- [EXERCISE REQUIREMENTS]:
Pictures stay out of the copy, which must hold exactly the lines from the one containing "Image resolution: width=1007" through the end of the material below.

§

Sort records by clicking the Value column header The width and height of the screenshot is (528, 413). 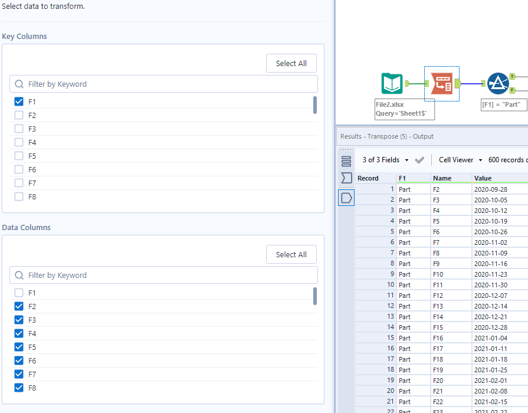click(483, 178)
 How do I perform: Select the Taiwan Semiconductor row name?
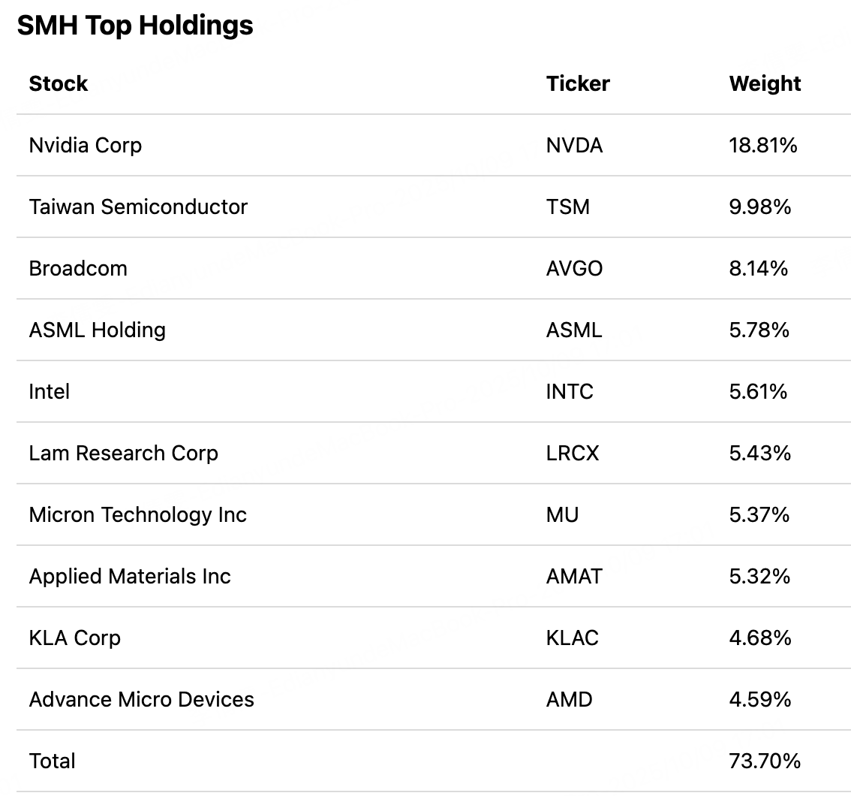click(138, 207)
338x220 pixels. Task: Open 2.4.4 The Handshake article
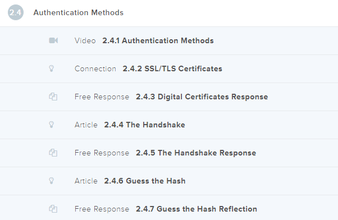pyautogui.click(x=144, y=125)
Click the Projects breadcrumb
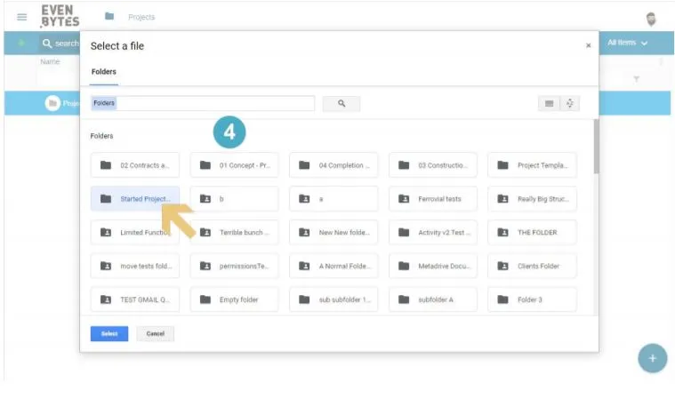 [141, 17]
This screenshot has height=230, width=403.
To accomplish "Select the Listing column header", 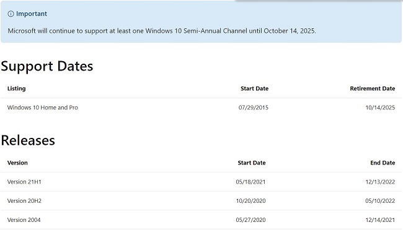I will (x=17, y=88).
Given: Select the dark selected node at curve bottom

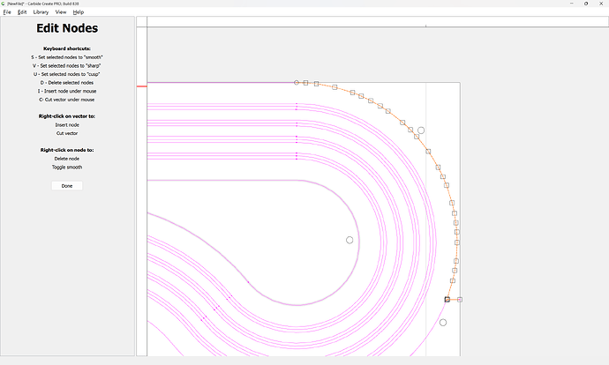Looking at the screenshot, I should tap(447, 300).
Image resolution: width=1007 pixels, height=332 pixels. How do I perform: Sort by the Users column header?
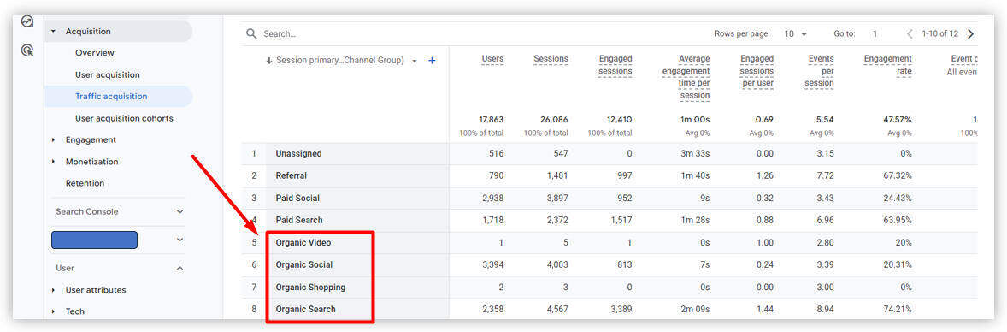492,58
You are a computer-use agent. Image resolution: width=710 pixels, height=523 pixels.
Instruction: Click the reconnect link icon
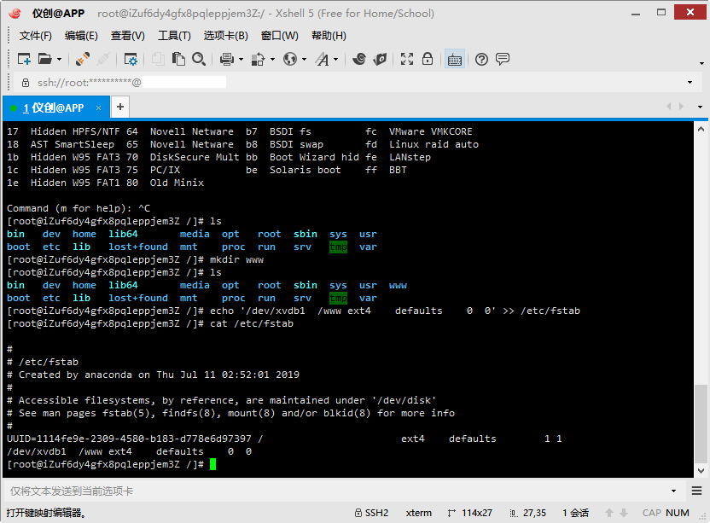click(83, 59)
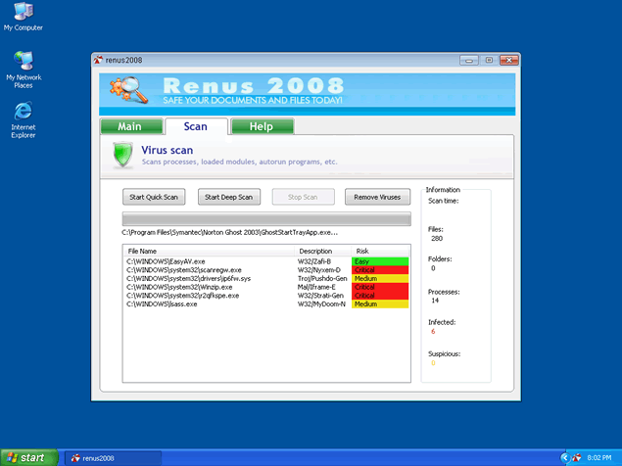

§

- [PROBLEM SOLUTION]:
Image resolution: width=1007 pixels, height=332 pixels. How do I perform: Sort by the Users column header?
492,58
You are a computer-use agent. Image resolution: width=710 pixels, height=523 pixels.
Instruction: Click the reconnect link icon
click(83, 59)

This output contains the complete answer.